# [REQUEST]
Can you rewrite the data below with every "Instruction" replaced by "Command" and everything else left unchanged?

# [ROWS]
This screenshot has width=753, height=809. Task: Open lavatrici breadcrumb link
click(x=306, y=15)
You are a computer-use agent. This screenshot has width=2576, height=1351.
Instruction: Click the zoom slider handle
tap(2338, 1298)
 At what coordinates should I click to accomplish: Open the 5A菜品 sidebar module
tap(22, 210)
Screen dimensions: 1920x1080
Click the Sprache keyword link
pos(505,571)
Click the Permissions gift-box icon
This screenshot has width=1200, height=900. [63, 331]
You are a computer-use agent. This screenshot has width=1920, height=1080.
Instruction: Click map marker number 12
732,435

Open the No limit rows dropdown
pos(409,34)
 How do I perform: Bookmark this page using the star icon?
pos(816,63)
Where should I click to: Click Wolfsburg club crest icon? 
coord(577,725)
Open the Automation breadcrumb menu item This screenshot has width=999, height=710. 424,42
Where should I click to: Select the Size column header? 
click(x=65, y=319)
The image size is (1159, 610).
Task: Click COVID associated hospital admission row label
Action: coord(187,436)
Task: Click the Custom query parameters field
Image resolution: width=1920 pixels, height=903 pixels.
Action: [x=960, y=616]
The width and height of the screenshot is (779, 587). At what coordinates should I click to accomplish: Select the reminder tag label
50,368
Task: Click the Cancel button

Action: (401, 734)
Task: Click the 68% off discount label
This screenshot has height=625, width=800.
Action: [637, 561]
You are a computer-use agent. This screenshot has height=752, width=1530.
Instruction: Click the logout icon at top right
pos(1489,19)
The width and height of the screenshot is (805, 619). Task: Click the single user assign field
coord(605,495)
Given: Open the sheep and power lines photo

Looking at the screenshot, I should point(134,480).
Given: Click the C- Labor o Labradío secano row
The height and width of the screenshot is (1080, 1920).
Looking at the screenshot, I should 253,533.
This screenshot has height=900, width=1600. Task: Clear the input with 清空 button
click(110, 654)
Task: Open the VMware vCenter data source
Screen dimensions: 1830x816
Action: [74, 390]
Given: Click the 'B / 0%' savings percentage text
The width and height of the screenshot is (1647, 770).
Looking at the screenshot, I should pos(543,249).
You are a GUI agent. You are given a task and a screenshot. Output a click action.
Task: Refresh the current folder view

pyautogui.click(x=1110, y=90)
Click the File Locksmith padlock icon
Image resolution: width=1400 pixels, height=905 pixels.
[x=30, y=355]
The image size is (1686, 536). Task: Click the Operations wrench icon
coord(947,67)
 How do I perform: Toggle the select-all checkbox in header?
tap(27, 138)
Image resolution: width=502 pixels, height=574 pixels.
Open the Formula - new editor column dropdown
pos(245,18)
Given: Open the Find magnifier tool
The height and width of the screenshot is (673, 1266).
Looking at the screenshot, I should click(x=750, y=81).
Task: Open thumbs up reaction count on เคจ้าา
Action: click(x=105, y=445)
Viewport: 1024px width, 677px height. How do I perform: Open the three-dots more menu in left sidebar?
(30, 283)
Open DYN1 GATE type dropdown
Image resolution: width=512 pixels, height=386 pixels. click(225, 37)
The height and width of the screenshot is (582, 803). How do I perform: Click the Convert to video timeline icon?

# [WRITTEN SOLUTION]
This screenshot has width=753, height=809. Task: Open lavatrici breadcrumb link
click(x=306, y=15)
You are a computer-use agent. This screenshot has width=2576, height=1351.
Command: Click the zoom slider handle
tap(2338, 1298)
 At what coordinates should I click to accomplish: Open the 5A菜品 sidebar module
tap(22, 210)
Screen dimensions: 1920x1080
Click the Sprache keyword link
pos(505,571)
Click the Permissions gift-box icon
This screenshot has width=1200, height=900. [63, 331]
You are a computer-use agent. This screenshot has width=1920, height=1080.
Command: Click map marker number 12
732,435

Open the No limit rows dropdown
pos(409,34)
 How do I perform: Bookmark this page using the star icon?
pos(816,63)
Where should I click to: Click Wolfsburg club crest icon? 
coord(577,725)
Open the Automation breadcrumb menu item This screenshot has width=999, height=710. 424,42
Where should I click to: Select the Size column header? 
click(x=65, y=319)
The image size is (1159, 610).
Task: Click COVID associated hospital admission row label
Action: coord(187,436)
Task: Click the Custom query parameters field
Image resolution: width=1920 pixels, height=903 pixels.
Action: [x=960, y=616]
The width and height of the screenshot is (779, 587). At what coordinates should I click to accomplish: Select the reminder tag label
50,368
Task: Click the Cancel button

Action: (401, 734)
Task: Click the 68% off discount label
This screenshot has height=625, width=800.
Action: [637, 561]
You are a computer-use agent. This screenshot has height=752, width=1530.
Command: Click the logout icon at top right
pos(1489,19)
The width and height of the screenshot is (805, 619). Task: Click the single user assign field
coord(605,495)
Given: Open the sheep and power lines photo

Looking at the screenshot, I should point(134,480).
Given: Click the C- Labor o Labradío secano row
The height and width of the screenshot is (1080, 1920).
Looking at the screenshot, I should 253,533.
This screenshot has height=900, width=1600. Task: Clear the input with 清空 button
click(110, 654)
Task: Open the VMware vCenter data source
Screen dimensions: 1830x816
Action: [74, 390]
Given: Click the 'B / 0%' savings percentage text
The width and height of the screenshot is (1647, 770).
Looking at the screenshot, I should pos(543,249).
You are a GUI agent. You are given a task and a screenshot. Output a click action.
Task: Refresh the current folder view

pyautogui.click(x=1110, y=90)
Click the File Locksmith padlock icon
Image resolution: width=1400 pixels, height=905 pixels.
[x=30, y=355]
The image size is (1686, 536). Task: Click the Operations wrench icon
coord(947,67)
 How do I perform: Toggle the select-all checkbox in header?
tap(27, 138)
Image resolution: width=502 pixels, height=574 pixels.
Open the Formula - new editor column dropdown
pos(245,18)
Given: Open the Find magnifier tool
The height and width of the screenshot is (673, 1266).
Looking at the screenshot, I should click(x=750, y=81).
Task: Open thumbs up reaction count on เคจ้าา
Action: click(x=105, y=445)
Viewport: 1024px width, 677px height. How do I perform: Open the three-dots more menu in left sidebar?
(30, 283)
Open DYN1 GATE type dropdown
Image resolution: width=512 pixels, height=386 pixels. click(225, 37)
The height and width of the screenshot is (582, 803). How do I perform: Click the Convert to video timeline icon?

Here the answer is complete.